Gallager Bound for MIMO Channels: Large-N Asymptotics

TL;DR

This paper derives large-system asymptotic expressions for the Gallager error bound in MIMO channels, providing insights into error probabilities for high-dimensional wireless systems under various power constraints.

Contribution

It introduces analytic formulas for the Gallager error exponent in large MIMO systems using random matrix theory, including scenarios with channel variation and multiple fading blocks.

Findings

Gallager error bound approaches the upper error bound at high rates.

Derived explicit asymptotic expressions for error exponents in large MIMO systems.

Accounted for channel variations over multiple Rayleigh fading blocks.

Abstract

The use of multiple antenna arrays in transmission and reception has become an integral part of modern wireless communications. To quantify the performance of such systems, the evaluation of bounds on the error probability of realistic finite length codewords is important.

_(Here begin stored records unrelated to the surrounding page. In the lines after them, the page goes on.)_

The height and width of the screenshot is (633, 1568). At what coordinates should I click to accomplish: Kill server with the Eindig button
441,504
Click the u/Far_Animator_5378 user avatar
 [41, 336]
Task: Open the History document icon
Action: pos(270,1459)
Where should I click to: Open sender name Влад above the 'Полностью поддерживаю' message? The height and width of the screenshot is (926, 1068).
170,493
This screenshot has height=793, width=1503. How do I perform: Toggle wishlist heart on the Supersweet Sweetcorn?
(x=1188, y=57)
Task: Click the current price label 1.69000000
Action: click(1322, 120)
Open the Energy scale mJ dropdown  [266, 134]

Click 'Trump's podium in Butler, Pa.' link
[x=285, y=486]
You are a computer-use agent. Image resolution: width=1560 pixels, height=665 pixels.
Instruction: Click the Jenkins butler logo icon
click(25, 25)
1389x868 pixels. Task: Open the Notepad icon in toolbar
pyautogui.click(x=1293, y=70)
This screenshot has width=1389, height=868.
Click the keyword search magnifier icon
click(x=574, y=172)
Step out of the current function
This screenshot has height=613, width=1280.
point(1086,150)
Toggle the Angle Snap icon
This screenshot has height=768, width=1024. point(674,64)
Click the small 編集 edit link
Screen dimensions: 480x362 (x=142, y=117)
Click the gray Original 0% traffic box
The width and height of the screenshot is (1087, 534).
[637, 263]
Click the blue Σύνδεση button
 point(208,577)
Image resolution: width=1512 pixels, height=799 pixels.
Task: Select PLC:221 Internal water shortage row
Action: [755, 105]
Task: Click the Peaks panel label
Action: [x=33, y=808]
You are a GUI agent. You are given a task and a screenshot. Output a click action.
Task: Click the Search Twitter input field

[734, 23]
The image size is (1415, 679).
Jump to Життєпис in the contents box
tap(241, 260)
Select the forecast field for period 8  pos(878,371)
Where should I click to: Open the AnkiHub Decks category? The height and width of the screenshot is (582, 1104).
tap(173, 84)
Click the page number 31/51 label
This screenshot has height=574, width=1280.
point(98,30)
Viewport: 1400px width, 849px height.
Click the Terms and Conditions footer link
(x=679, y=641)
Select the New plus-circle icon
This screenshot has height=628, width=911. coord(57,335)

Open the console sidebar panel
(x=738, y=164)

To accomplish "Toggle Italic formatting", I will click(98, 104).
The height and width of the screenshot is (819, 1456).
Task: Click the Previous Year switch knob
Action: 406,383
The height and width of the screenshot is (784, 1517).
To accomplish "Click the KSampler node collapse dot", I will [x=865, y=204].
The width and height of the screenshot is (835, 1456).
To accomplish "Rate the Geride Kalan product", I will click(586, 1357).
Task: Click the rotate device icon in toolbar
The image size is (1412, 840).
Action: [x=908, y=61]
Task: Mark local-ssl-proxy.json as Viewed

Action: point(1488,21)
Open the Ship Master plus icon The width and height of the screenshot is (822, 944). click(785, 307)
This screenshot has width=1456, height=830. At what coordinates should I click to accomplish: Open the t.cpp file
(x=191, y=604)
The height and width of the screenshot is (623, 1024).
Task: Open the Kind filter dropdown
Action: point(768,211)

In this paper, we analyze the standard Gallager error bound for both constraints of maximum average power and maximum instantaneous power. Applying techniques from random matrix theory, we obtain analytic expressions of the error exponent when the length of the codeword increases to infinity at a fixed ratio with the antenna array dimensions. Analyzing its behavior at rates close to the ergodic rate, we find that the Gallager error bound becomes asymptotically close to an upper error bound obtained recently by Hoydis et al. 2015. We also obtain an expression for the Gallager exponent in the case when the codelength spans several Rayleigh fading blocks, hence taking into account the situation when the channel varies during each transmission.